---- EXCERPTED RECORDS

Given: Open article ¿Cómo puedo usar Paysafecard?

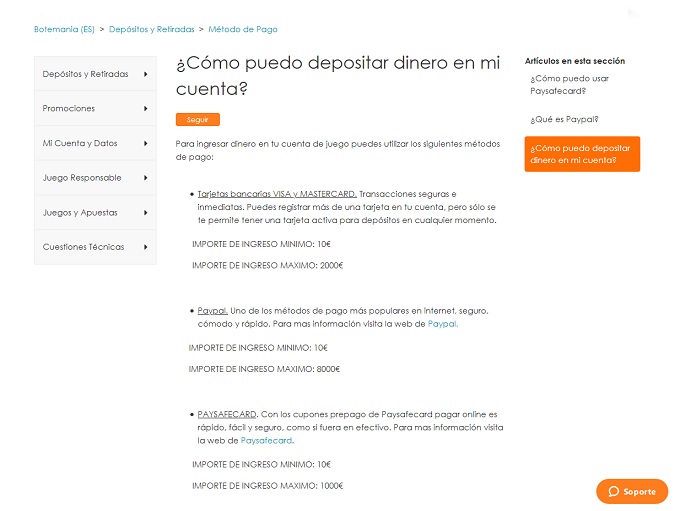Looking at the screenshot, I should 569,84.

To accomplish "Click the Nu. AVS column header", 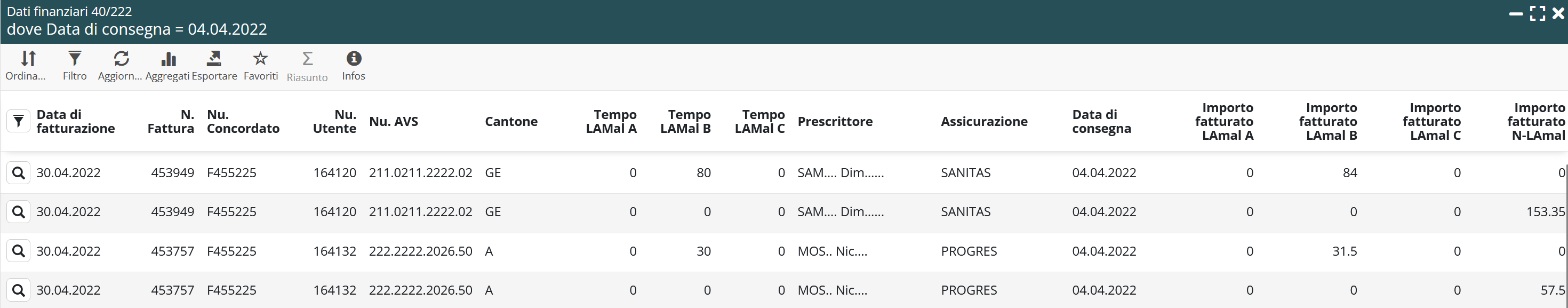I will pos(393,121).
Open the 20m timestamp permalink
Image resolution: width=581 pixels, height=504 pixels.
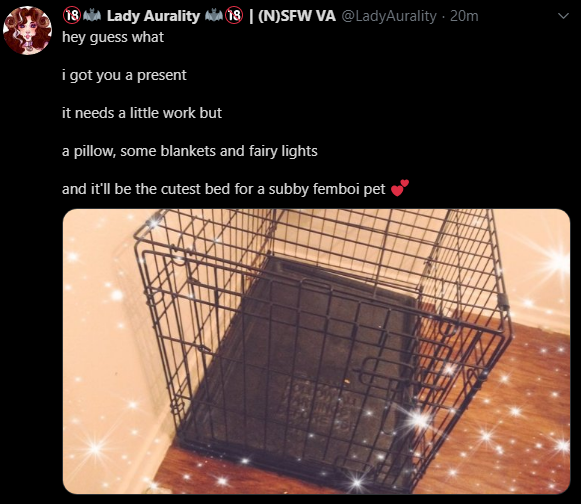pyautogui.click(x=464, y=16)
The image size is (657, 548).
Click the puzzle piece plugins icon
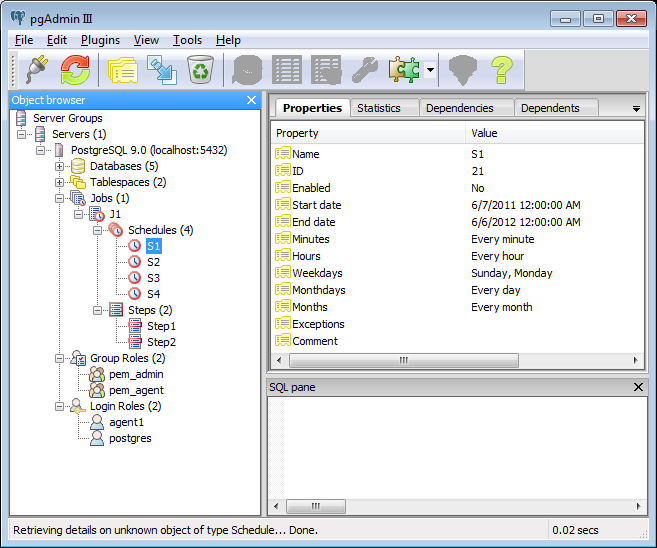405,69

--------

WORK INSTRUCTION:
Leave out the pictures, and retype exactly the lines from the one containing "The image size is (657, 548)." through the final line of the data.

EXERCISE RESULT:
The image size is (657, 548).
Click the puzzle piece plugins icon
405,69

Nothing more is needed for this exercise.